Assignment - Starting with the line that contains "Click the markup toolbox icon in Preview" and stopping after the line that contains "The width and height of the screenshot is (474, 462).", copy the entries below exactly. Include nothing else.

Saved entries -
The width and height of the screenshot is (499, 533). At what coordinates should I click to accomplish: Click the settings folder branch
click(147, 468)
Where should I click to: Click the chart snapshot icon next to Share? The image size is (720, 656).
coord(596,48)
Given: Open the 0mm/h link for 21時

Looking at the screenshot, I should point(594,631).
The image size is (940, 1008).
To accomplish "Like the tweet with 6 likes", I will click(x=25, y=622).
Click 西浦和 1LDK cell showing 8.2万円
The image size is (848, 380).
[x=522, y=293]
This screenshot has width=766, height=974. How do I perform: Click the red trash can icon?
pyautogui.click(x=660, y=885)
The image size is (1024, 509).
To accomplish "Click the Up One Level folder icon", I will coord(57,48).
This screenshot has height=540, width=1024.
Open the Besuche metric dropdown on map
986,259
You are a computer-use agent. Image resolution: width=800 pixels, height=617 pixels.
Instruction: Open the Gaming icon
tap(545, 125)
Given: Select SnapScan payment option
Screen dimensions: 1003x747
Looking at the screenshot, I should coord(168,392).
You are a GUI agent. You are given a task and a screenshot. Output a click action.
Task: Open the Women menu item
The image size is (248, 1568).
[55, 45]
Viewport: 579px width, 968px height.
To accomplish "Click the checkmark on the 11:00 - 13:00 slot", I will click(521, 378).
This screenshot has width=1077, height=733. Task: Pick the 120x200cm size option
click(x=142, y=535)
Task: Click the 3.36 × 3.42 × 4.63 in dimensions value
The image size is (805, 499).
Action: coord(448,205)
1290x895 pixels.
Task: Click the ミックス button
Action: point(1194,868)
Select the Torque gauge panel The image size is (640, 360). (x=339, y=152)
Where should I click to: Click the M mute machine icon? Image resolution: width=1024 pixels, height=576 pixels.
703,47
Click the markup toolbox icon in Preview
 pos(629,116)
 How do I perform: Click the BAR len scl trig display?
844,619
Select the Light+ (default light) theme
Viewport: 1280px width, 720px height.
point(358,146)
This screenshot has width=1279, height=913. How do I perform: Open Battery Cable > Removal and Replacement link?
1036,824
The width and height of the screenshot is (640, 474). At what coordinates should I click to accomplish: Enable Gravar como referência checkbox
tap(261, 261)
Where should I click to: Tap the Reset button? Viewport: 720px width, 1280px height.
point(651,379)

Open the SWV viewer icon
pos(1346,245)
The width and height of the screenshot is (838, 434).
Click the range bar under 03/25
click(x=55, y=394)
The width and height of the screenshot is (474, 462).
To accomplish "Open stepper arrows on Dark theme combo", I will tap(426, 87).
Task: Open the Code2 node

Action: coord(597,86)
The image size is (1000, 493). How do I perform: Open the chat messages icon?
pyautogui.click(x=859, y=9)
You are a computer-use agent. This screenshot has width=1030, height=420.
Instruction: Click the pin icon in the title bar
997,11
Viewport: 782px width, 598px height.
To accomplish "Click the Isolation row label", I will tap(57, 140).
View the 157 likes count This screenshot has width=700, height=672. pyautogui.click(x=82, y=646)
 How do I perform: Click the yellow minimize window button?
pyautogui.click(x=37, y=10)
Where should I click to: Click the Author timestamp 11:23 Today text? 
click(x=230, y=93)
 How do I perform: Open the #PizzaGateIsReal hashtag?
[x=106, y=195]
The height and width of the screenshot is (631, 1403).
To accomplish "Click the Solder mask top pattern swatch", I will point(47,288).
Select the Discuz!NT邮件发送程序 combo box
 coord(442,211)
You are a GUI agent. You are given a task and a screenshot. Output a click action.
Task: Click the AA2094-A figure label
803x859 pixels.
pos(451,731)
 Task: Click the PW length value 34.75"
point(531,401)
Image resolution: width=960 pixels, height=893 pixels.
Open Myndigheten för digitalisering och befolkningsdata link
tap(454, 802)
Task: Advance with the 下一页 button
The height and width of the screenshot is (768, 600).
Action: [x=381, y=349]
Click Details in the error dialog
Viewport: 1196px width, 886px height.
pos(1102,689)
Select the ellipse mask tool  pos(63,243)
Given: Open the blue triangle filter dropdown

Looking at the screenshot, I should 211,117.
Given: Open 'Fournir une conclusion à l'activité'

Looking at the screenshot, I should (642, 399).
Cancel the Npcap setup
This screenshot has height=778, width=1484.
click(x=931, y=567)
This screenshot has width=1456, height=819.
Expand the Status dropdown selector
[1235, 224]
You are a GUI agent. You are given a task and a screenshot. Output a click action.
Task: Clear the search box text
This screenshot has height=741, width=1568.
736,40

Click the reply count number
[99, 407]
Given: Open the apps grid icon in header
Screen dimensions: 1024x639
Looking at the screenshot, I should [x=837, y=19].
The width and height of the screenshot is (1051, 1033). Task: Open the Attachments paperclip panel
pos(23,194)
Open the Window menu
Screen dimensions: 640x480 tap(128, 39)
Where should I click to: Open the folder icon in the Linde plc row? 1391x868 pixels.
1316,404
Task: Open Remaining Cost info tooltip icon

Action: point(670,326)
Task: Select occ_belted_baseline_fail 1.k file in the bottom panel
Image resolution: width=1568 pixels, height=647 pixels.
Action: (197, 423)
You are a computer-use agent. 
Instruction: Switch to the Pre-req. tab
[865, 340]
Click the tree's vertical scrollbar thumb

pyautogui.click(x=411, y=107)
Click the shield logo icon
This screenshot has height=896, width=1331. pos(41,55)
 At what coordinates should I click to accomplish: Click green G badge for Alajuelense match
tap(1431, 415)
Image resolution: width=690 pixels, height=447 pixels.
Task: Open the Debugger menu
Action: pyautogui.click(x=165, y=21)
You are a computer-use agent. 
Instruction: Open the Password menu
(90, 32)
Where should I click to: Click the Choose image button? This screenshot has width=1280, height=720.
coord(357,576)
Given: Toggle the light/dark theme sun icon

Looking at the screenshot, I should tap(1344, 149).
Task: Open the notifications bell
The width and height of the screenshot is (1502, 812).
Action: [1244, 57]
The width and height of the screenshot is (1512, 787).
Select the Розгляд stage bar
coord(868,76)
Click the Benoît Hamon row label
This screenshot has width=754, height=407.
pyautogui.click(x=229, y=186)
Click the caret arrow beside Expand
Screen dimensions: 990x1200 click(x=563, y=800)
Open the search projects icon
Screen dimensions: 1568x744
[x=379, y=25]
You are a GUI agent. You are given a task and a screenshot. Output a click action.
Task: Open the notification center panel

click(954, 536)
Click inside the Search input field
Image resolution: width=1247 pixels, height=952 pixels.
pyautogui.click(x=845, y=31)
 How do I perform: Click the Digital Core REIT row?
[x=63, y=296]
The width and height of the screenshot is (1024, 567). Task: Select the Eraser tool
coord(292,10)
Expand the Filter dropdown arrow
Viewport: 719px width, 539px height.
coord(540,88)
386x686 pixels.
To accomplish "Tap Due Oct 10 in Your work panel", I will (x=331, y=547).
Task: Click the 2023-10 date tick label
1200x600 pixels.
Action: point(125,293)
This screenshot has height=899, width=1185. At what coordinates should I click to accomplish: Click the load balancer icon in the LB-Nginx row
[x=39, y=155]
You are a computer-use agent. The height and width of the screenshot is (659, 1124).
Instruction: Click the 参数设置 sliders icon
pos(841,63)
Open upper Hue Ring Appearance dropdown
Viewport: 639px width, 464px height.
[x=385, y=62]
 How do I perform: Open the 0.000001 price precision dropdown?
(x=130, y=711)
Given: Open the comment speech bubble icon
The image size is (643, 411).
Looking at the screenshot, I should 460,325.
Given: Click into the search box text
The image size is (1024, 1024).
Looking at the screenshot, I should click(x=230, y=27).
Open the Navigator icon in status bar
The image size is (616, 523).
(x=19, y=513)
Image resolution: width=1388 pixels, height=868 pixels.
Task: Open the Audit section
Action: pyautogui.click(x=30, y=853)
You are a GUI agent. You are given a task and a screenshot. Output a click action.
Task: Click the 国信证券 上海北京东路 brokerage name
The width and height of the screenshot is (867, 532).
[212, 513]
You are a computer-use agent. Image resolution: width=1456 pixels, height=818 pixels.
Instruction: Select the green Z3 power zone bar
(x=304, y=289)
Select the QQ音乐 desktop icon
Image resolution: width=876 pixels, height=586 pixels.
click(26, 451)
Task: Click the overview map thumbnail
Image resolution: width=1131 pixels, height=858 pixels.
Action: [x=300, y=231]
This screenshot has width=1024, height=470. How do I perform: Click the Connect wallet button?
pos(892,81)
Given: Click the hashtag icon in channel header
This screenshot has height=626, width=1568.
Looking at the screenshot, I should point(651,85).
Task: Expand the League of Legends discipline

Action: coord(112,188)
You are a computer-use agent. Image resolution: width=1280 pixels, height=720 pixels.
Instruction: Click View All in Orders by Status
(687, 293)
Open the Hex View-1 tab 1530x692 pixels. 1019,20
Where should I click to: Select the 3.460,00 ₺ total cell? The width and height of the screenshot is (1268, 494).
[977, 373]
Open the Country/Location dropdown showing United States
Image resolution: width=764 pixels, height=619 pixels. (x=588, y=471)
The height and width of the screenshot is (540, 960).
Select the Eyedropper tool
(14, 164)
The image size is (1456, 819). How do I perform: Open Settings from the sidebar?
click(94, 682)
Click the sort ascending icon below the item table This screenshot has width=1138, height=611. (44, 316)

Written solution -
Click the markup toolbox icon in Preview
 pos(629,116)
 How do I perform: Click the BAR len scl trig display?
844,619
Select the Light+ (default light) theme
Viewport: 1280px width, 720px height.
point(358,146)
This screenshot has width=1279, height=913. How do I perform: Open Battery Cable > Removal and Replacement link?
1036,824
The width and height of the screenshot is (640, 474). At what coordinates should I click to accomplish: Enable Gravar como referência checkbox
tap(261, 261)
Where should I click to: Tap the Reset button? Viewport: 720px width, 1280px height.
point(651,379)

Open the SWV viewer icon
pos(1346,245)
The width and height of the screenshot is (838, 434).
Click the range bar under 03/25
click(x=55, y=394)
The width and height of the screenshot is (474, 462).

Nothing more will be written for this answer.